▶ _Given instruction A_
Convert the records into a Markdown table with columns named Row and Line, where Row holds a row number and Line holds the line, and blank lines are left out. Begin at the line that contains "The height and" and stop after the line that contains "Where should I", and leave out the pictures.

(f) Adequate Consideration. Employee understands, agrees and covenants that the consideration set forth in Section 2(a) and Section 2(c) exceeds what Employee is otherwise entitled to receive upon separation from his Company employment, and that Employee would not receive said consideration but for Employee’s entering this Agreement. Employee accepts the consideration set forth in Section 2 as adequate and as the full, final, and complete settlement of all possible claims that Employee might have against Company as described in Section 4. Employee expressly understands, agrees and covenants that Company will not be required to make any payment, for any reason whatsoever, including, without limitation, any payment of attorneys’ fees or costs and any payment to Employee or any person, heir, estate, attorney, representative, successor, assign, or agent acting on Employee’s behalf in connection with any claim or right that might possibly be asserted by him or on his behalf.
3. Released Parties. As used in this Agreement, “Released Parties” means:
(a) MiMedx Group, Inc., and any and all of its past, present and future predecessors, successors, affiliates, parents, subsidiaries, divisions, and related companies, including, without limitation MiMedx Group, Inc. Severance Plan; and
(b) Any and all past or present predecessors, subsidiaries, affiliates and benefit plans, and each of their past, present and future officers, directors, trustees, members, administrators, agents, attorneys, employees and insurance carriers, as well as the heirs, successors and assigns of any of such persons or such entities related to MiMedx Group, Inc. and MiMedx Group, Inc. Severance Plan;
(c) Any and all past, present and future partners, shareholders, directors, officers, trustees, managers, employees, attorneys, agents, benefit plans (and their sponsors, fiduciaries and administrators), insurers, reinsurers, members and servants of any of the entities described in Section 3(a) or (b).

▶ _Supplied entries_
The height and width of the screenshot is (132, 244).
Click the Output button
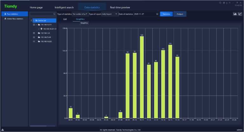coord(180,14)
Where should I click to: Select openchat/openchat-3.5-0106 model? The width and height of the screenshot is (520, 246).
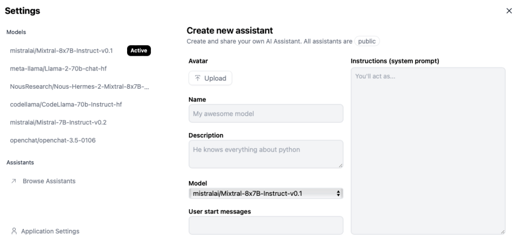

--

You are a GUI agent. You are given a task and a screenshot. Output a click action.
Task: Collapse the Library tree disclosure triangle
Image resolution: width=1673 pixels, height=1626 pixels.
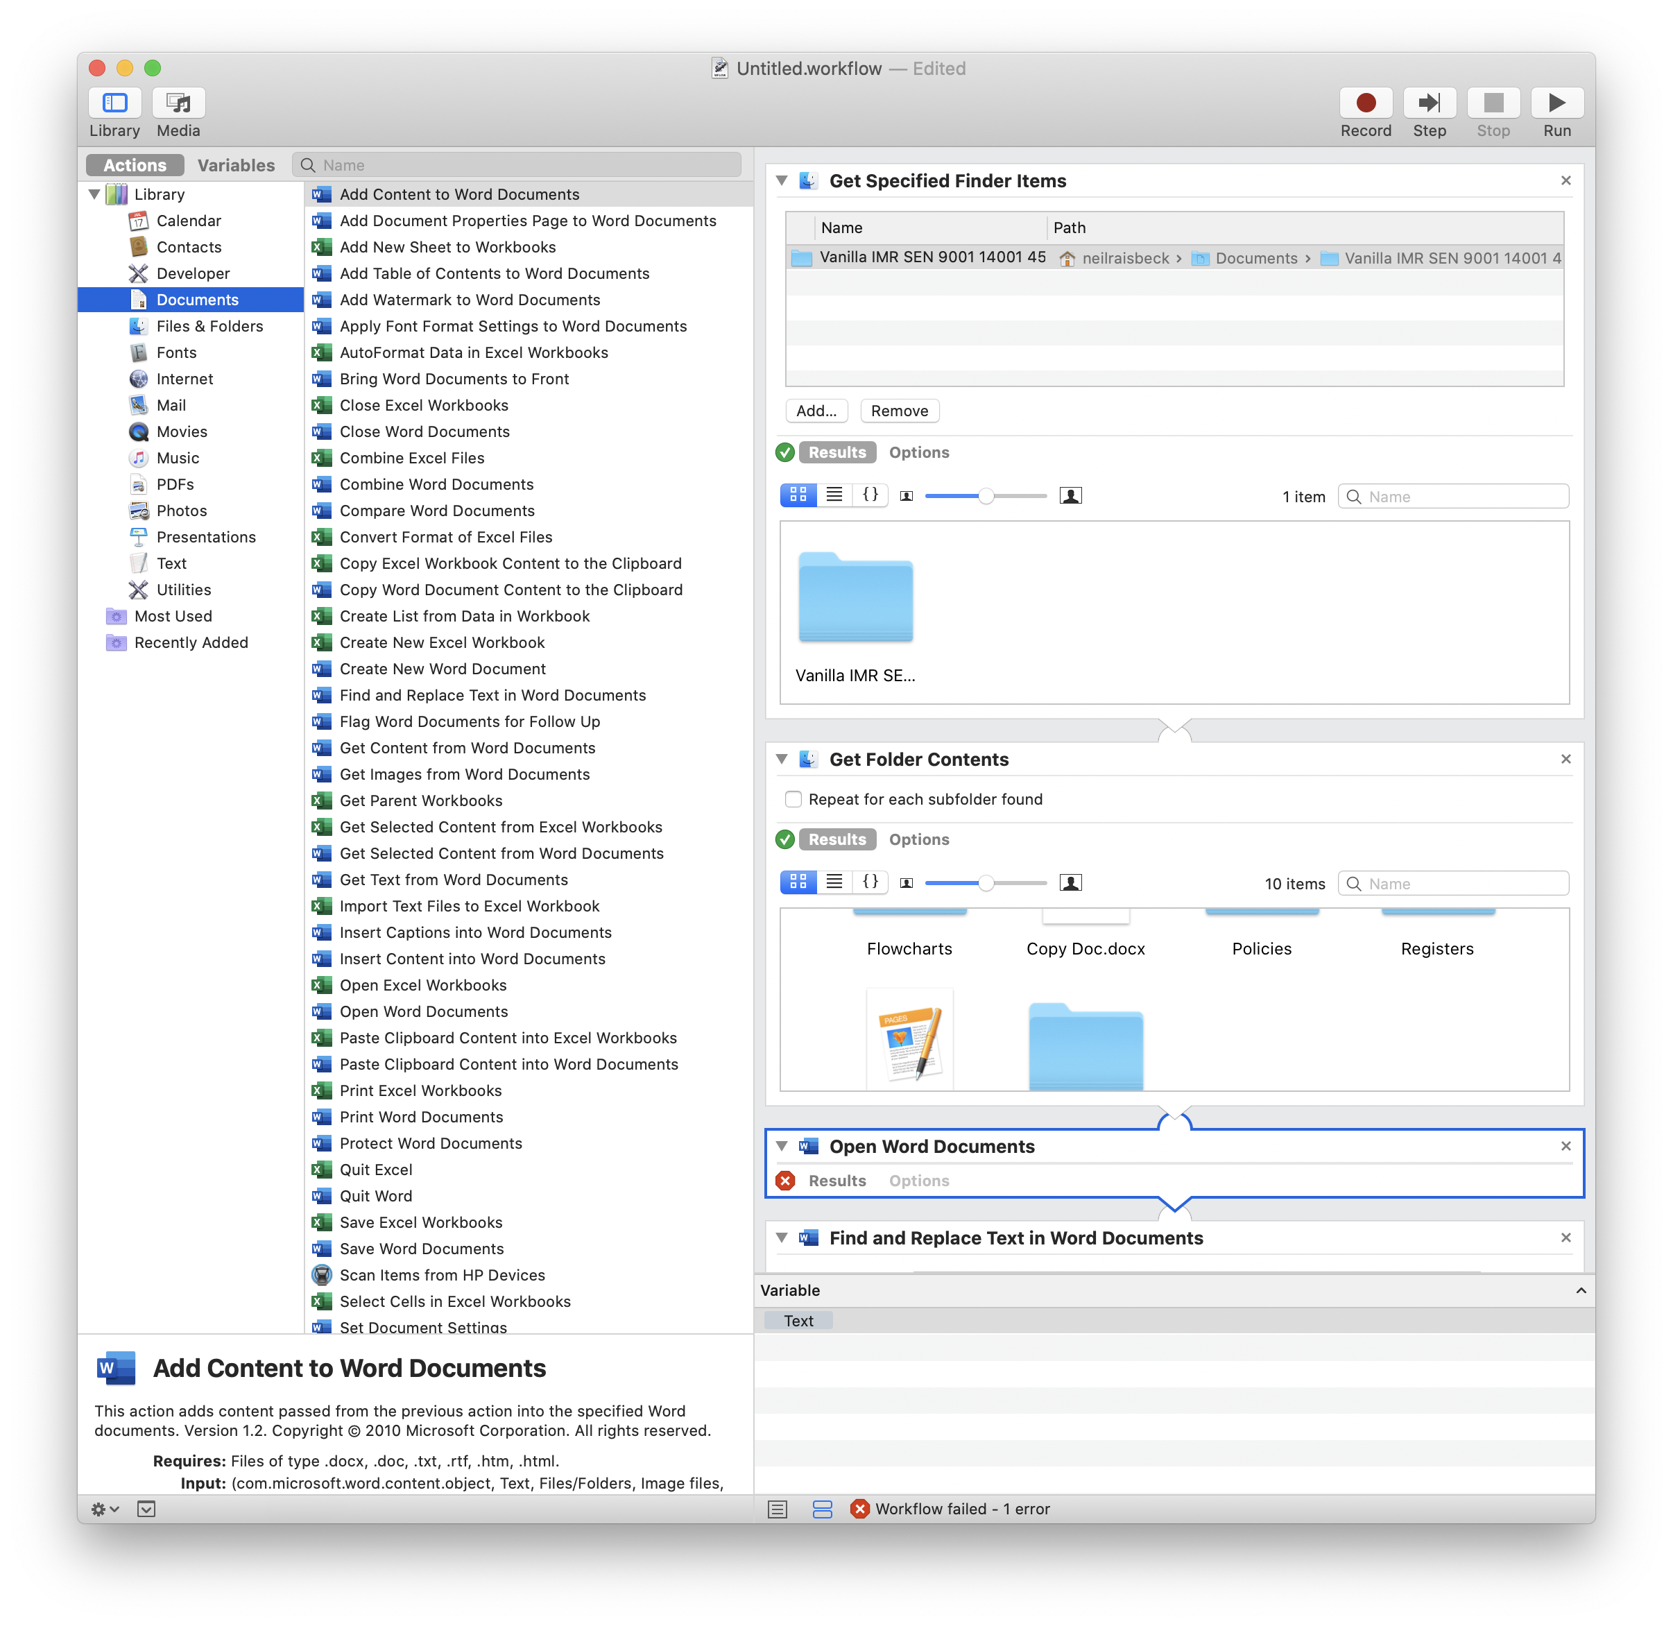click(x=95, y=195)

--

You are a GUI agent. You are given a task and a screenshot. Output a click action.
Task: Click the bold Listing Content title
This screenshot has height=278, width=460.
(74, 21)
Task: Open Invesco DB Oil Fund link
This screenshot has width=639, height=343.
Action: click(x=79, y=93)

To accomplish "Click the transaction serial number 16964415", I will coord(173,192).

▶ _Given instruction B_
Answer these questions about the release agreement extract:
(i) In which two sections is the consideration set forth that exceeds what Employee is otherwise entitled to receive?
(ii) Which severance plan is named among the Released Parties?
(iii) Section 3(c) covers the partners, shareholders and others of the entities described in which sections?

▶ _Task solution A_
| Row | Line |
|---|---|
| 1 | The height and width of the screenshot is (132, 244). |
| 2 | Click the Output button |
| 3 | coord(180,14) |
| 4 | Where should I click to: Select openchat/openchat-3.5-0106 model? The width and height of the screenshot is (520, 246). |

▶ _Task solution B_
(i) Section 2(a) and Section 2(c)
(ii) MiMedx Group, Inc. Severance Plan
(iii) Section 3(a) or (b)